## Tartine Loaf: The Formula

There's been some discussion about the baker's percentage formula for the Tartine Loaf in Chad Robertson's book. I thought I'd create a spreadsheet that clarified the formula. As related on page 48 of his book, he gives the baker's percentage but only in terms of the final ingredients. The formula doesn't include the flour and water in the leaven. So while he states the bread has a 75% hydration, it is actually higher, 77% The formula also makes it difficult to convert the recipe into smaller loaves. So I've created a spread sheet that does that, following a method at the Bread Bakers Guild of America. The measurements are all in grams.

The spreadsheet shows the TOTAL formula in the left column and the FINAL formula which mirrors Robertson's. To use this spreadsheet, I've made it available in google docs. [1]

The nice thing about it is that you enter the number of loaves and the size of loaves (THE FIRST TWO CELLS -- NOTHING ELSE). The spreadsheet figures out the rest -- which is highlighted in blue.

I've only given the total leaven you need (white, whole wheat and water). The seed for that leaven should be only a couple of tablespoons.

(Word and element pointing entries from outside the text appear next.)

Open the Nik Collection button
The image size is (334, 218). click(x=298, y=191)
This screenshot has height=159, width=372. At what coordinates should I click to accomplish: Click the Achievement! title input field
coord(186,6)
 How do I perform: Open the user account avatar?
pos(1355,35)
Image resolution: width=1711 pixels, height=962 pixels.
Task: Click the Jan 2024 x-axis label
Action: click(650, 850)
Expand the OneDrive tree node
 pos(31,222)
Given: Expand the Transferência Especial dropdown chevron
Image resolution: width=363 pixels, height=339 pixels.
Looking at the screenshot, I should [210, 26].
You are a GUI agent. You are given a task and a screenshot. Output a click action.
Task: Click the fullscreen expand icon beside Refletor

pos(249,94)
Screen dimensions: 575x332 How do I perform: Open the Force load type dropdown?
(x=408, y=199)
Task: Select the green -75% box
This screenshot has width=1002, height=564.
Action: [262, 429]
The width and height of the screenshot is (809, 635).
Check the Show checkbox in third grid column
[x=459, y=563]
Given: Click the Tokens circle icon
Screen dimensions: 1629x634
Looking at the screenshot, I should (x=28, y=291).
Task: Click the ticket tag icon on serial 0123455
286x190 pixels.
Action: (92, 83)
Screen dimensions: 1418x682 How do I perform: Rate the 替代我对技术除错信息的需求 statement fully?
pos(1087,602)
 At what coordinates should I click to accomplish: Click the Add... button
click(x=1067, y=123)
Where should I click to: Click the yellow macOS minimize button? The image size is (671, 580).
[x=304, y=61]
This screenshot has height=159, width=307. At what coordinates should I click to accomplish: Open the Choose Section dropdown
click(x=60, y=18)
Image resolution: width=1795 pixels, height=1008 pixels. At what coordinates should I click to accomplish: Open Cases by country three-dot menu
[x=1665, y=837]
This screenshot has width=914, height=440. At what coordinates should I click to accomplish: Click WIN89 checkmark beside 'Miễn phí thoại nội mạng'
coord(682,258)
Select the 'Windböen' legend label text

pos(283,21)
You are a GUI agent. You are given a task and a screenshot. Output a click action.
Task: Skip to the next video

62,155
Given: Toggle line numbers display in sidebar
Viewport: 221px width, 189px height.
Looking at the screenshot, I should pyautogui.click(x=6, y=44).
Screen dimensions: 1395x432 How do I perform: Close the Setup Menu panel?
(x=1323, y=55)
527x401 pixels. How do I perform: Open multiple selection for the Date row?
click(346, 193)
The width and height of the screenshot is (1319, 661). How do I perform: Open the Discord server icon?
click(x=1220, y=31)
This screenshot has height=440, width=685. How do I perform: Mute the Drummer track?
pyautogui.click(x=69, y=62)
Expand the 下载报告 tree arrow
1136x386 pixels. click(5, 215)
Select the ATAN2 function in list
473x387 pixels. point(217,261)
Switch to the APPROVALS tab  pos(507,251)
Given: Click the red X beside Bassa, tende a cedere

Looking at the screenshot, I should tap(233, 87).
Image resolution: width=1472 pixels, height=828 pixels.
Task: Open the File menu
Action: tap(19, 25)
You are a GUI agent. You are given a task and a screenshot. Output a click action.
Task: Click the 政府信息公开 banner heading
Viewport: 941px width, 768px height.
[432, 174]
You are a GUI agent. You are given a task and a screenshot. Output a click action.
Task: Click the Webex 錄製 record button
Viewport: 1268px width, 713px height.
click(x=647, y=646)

One more note -- the fourth line of the spreadsheet shows the "% flour levain" -- which means the percentage of total flour that is prefermented in the leaven. Many formulas go as high as 40%. Robertson's is much lower, which means the leaven takes longer to mature and has a much milder taste. As I noted before [2], however, the fermentation is spurred by the presence of whole wheat flour at 50% in the leaven.

So ultimately does it matter, getting the precise formula? I would say no. But this is it. Now you can make it your own.